Data under study>

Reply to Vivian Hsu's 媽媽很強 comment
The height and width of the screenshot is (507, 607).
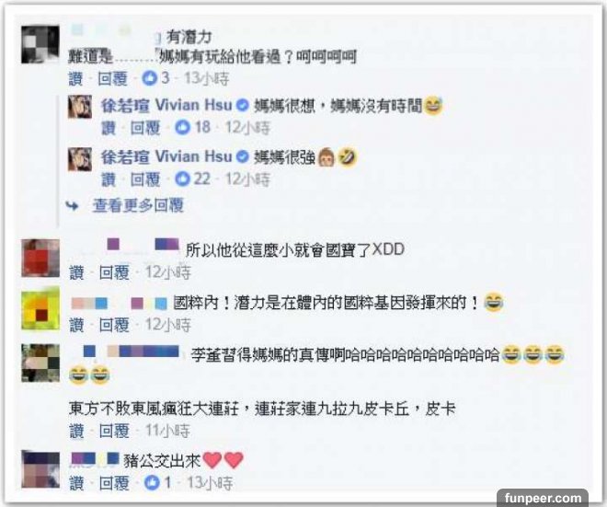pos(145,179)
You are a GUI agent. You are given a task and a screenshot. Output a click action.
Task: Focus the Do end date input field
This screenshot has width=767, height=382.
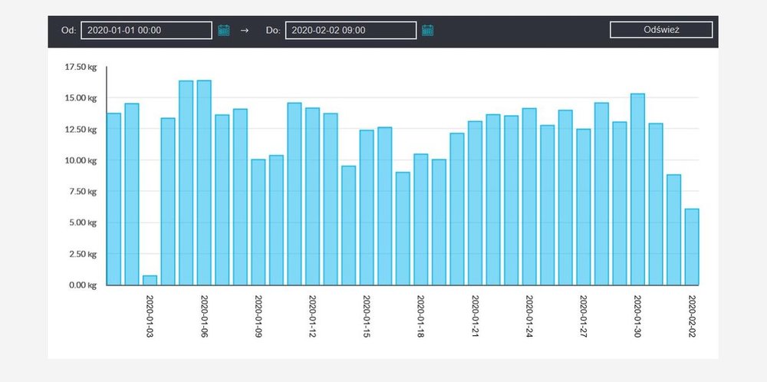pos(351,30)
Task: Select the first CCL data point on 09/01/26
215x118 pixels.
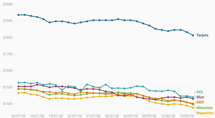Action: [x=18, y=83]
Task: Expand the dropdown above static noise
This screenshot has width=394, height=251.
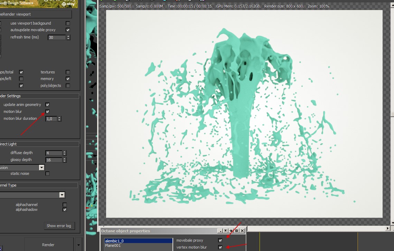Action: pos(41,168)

Your instructions> Give back the entries verbatim but drop every picture.

Task response>
Reply to Vivian Hsu's 媽媽很強 comment
The height and width of the screenshot is (507, 607).
pos(145,179)
You are a GUI agent. You are given a task and a screenshot. Output a click action.
Task: Focus the Do end date input field
This screenshot has width=767, height=382.
pos(351,30)
Task: Select the first CCL data point on 09/01/26
215x118 pixels.
Action: [x=18, y=83]
Task: Expand the dropdown above static noise
This screenshot has width=394, height=251.
Action: pos(41,168)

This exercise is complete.